In his column today, "Cold War Without the Fun," Friedman reminds his liberal audience that everything is not sunshine and lollipops, regardless what the man they put in office tells them:
Let’s see, America is prepositioning battle tanks with our East European NATO allies to counterbalance Russia; U.S. and Russian military planes recently flew within 10 feet of each other; Russia is building a new generation of long-range ballistic missiles; and the U.S. and China are jostling in the South China Sea. Did someone restart the Cold War while I was looking the other way?
Those on the right who have been sending up warning flares (think: Mitt Romney, John Bolton, Glenn Beck) and enduring the mocking that comes from left-wing Pollyannas aren't surprised. They have repeatedly told the world that we are looking at a Cold War resurgence. Apparently that's news to Friedman (emphasis added):
[T]his post-post-Cold War has more of a W.W.E. — World Wrestling Entertainment — feel to it, and I don’t just mean President Vladimir Putin of Russia’s riding horses bare-chested, although that is an apt metaphor. It’s just a raw jostling for power for power’s sake — not a clash of influential ideas but rather of spheres of influence: “You cross that line, I punch your nose.” “Why?” “Because I said so.” “You got a problem with that?” “Yes, let me show you my drone. You got a problem with that?” “Not at all. My cyber guys stole the guidance system last week from Northrop Grumman.” “You got a problem with that?”

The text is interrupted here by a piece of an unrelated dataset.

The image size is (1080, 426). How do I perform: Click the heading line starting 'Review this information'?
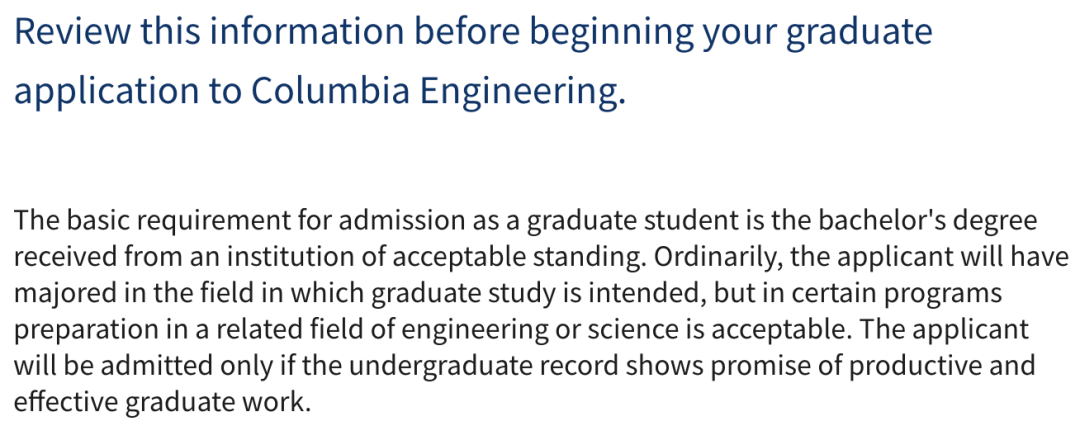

The Cold War had a beginning, an end and even a closing curtain, with the fall of the Berlin Wall. But the post-post-Cold War has brought us full circle back to the pre-Cold War and the game of nations. There was a moment when it seemed as though it would all be otherwise — when it seemed that Arabs and Israelis would make peace, that China would evolve into a more consensual political system and that Russia would become part of Europe and the G-8. That was a lifetime ago.
Now Western reporters struggle to get visas to China, no American businessman with a brain takes his laptop to Beijing, Chinese hackers have more of your personal data now than LinkedIn, Russia is still intent on becoming part of Europe — by annexing a piece here and a piece there — and the G-8 is now the G-1.5 (America and Germany).
Naturally, Friedman largely (though certainly not entirely) blames the West — despite the fact that Putin is old-school Soviet:
When did it all go sour? We fired the first shot when we expanded NATO toward the Russian border even though the Soviet Union had disappeared. Message to Moscow: You are always an enemy, no matter what system you have. When oil prices recovered, Putin sought his revenge for this humiliation, but now he’s just using the NATO threat to justify the militarization of Russian society so he and his fellow kleptocrats can stay in power and paint their opponents as lackeys of the West.
How do we fix it, according to Friedman? Ideas on his list are, among others, a nuke deal with Iran and expanded "U.S.-shaped" (read: Obama-shaped) free-trade agreements with Asia and Europe:
In short, the attraction of the U.S. economy and the bite of U.S. sanctions are more vital than ever in managing the post-post-Cold War game of nations, including bringing Iran to nuclear talks. We may be back to traditional geopolitics, but it’s in a much more interdependent world, where our economic clout is still a source of restraint on Moscow and Beijing. Putin doesn’t disguise his military involvement in Ukraine for nothing; he’s afraid of more U.S. banking sanctions. China doesn’t circumscribe its behavior in the South China Sea for nothing; it can’t grow without exporting to America. It’s not just our guns; it’s our butter. It’s why we should be expanding U.S.-shaped free-trade deals with Asia and Europe, and it’s why the most important source of stability in the world today is the health of the U.S. economy. We can walk softly only as long as we carry a big stick — and a big wallet.
Two things Friedman can't bring himself to say:
#1: Romney and the right have been correct about Russia all along. Let's listen to their ideas.
#2: Reagan knew how to deal with this. We don't have a Reagan.